All Categories Zscaler Private Access ZPA App Connector : Cannot decrypt data from instance_id.crypt

ZPA App Connector : Cannot decrypt data from instance_id.crypt

In normal day-to-day operations, sometimes ZPA App connector will be shown disconnected in the ZPA Admin Portal due to different reasons.

To understand what has actually happen, we will need to login to the ZPA App Connector and issue "sudo systemctl status zpa-connector". This command will show the status of the ZPA App Connector, and tell us what the nature of the error if there is any. As per the screenshot below, you can see the error as "Cannot decrypt data from instance_id.crypt". This is one of the common issue that is faced when a ZPA App Connector disconnected from the ZPA Admin Portal.


This error normally means that the fingerprint (hardware) ID has changed, and this ZPA App Connector can no longer identify itself. Therefore, the process is terminated as part of a security aspect.

A fingerprint ID is an ID for the connector to identify itself. It is calculated at the initialization stage and is a combination of the system's mac addresses info, VM info, and disk info. If any of the info above gets changed, the hardware ID will change.

To fix this issue, do follow the below steps:

  1. Create a new provisioning key or reuse an existing provisioning keys in the ZPA Admin Portal.

    Note: Please make sure that you haven't exceeded the maximum number of App Connectors count mentioned on the ZPA portal for the provisioning key that you are planning to reuse.

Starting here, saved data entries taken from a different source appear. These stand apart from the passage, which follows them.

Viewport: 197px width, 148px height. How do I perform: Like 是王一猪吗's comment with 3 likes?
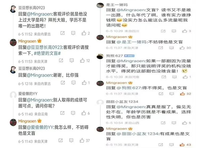click(x=184, y=31)
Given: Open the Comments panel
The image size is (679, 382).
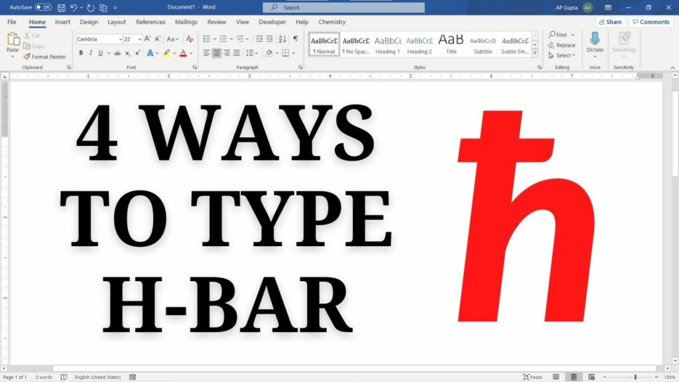Looking at the screenshot, I should point(652,21).
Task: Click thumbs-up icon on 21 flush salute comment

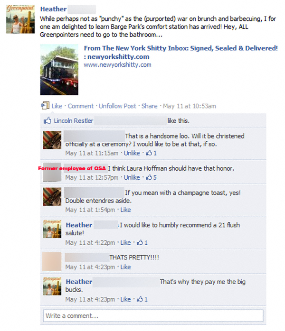Action: (x=140, y=242)
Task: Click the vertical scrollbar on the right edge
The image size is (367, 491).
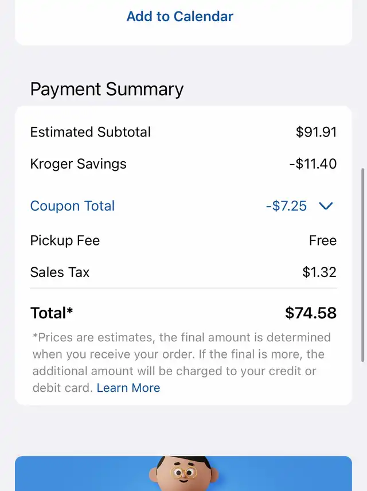Action: click(x=362, y=264)
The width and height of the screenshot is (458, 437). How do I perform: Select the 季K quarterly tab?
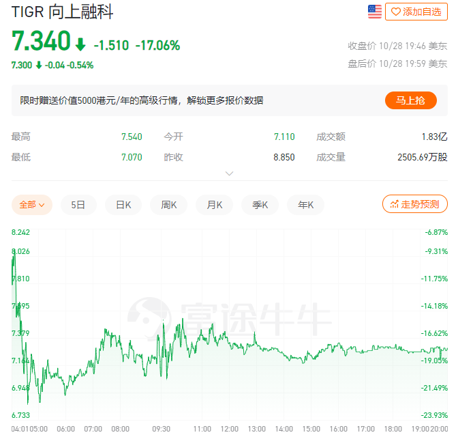[260, 204]
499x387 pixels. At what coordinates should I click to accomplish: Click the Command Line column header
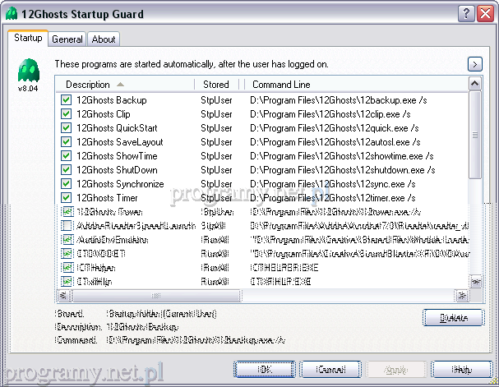[353, 85]
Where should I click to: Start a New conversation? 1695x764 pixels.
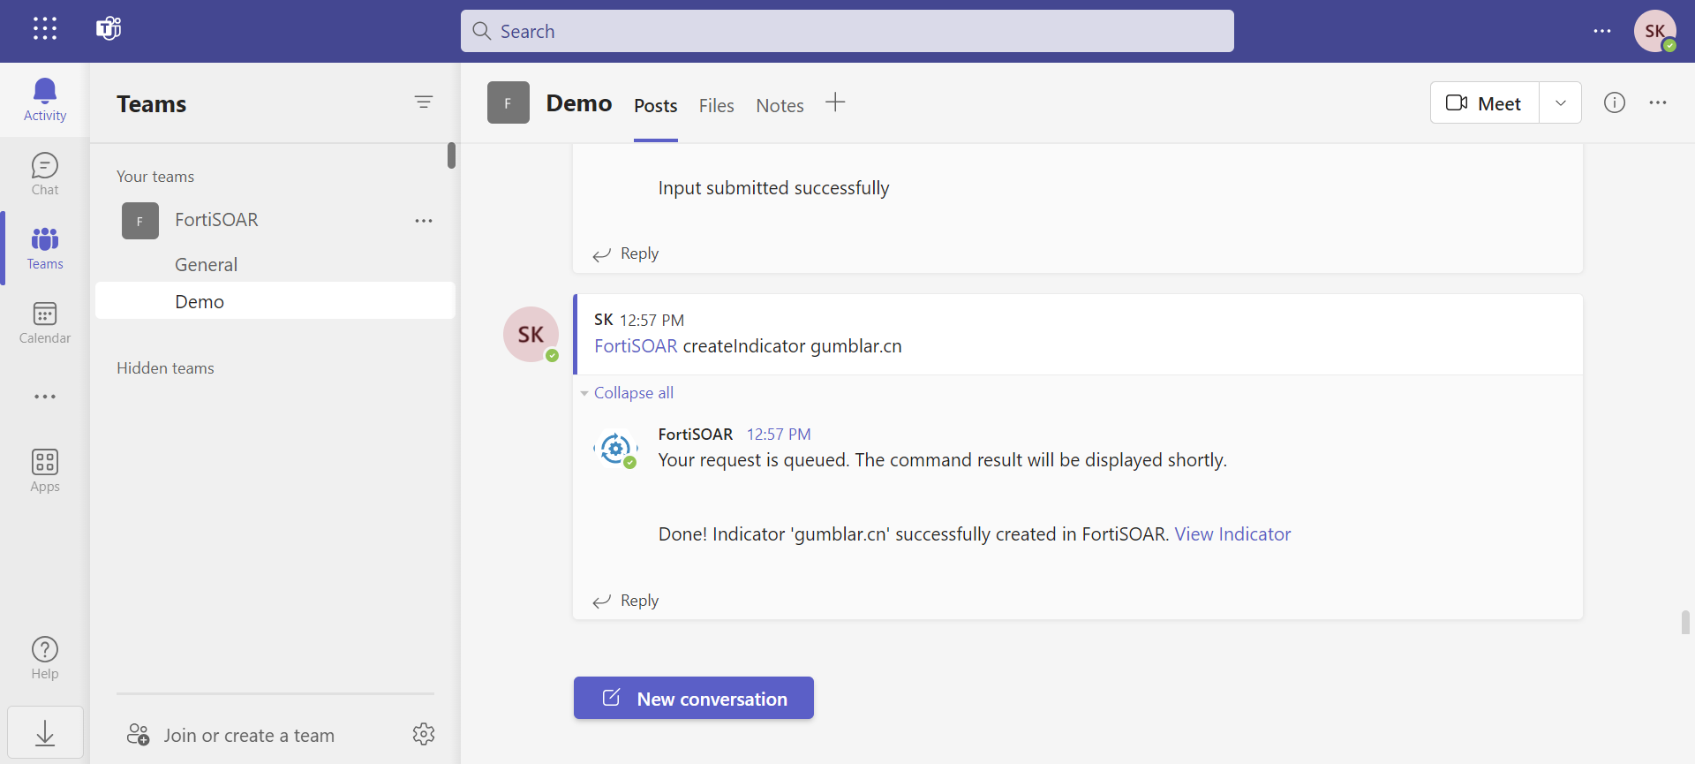click(693, 699)
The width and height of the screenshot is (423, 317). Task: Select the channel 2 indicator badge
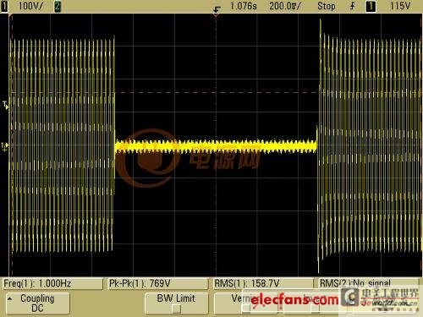tap(58, 6)
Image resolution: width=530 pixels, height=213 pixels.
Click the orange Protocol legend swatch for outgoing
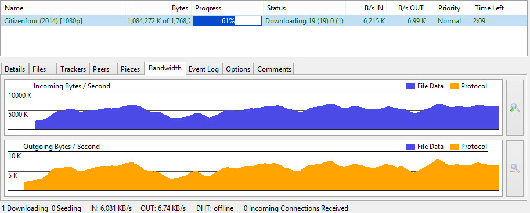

  2. Stop the zpa connector using the below command:

    [admin@zpa-connector ~]$ sudo systemctl stop zpa-connector

  3. Use one of the following options to remove the old provisioning key file

    • Enter a command to get full root access, and then enter the remove command.

      [admin@zpa-connector ~]$ sudo su
      [admin@zpa-connector /home/admin]# rm -f /opt/zscaler/var/*

    • Enter the remove command in a subshell.

      [admin@zpa-connector ~]$ sudo bash -c "rm -f /opt/zscaler/var/*"

  4. Create a new provisioning key file with 644 permissions, at /opt/zscaler/var/provision_key. For example:

    [admin@zpa-connector ~]$ sudo touch /opt/zscaler/var/provision_key
    [admin@zpa-connector ~]$ sudo chmod 644 /opt/zscaler/var/provision_key

  5. Copy the provisioning key from the ZPA Admin Portal, paste it into the file, and save. Use an editor, such as nano.

    [admin@zpa-connector ~]$ sudo nano /opt/zscaler/var/provision_key

    If you are unfamiliar with the nano editor, you can also use the following echo and tee commands to paste in the provisioning key:

    echo "<App Connector Provisioning Key>" | sudo tee /opt/zscaler/var/provision_key

    Make sure that the key is within double quotes (").

  6. Enter the following command to verify the file's content:

    [admin@zpa-connector ~]$ sudo cat /opt/zscaler/var/provision_key

  7. Enter the following command to start the zpa-connector service:

    [admin@zpa-connector ~]$ sudo systemctl start zpa-connector

Once the steps above are completed, you should see a new App Connector appearing in the ZPA Admin Portal. This would mean that the issue has been successfully fixed.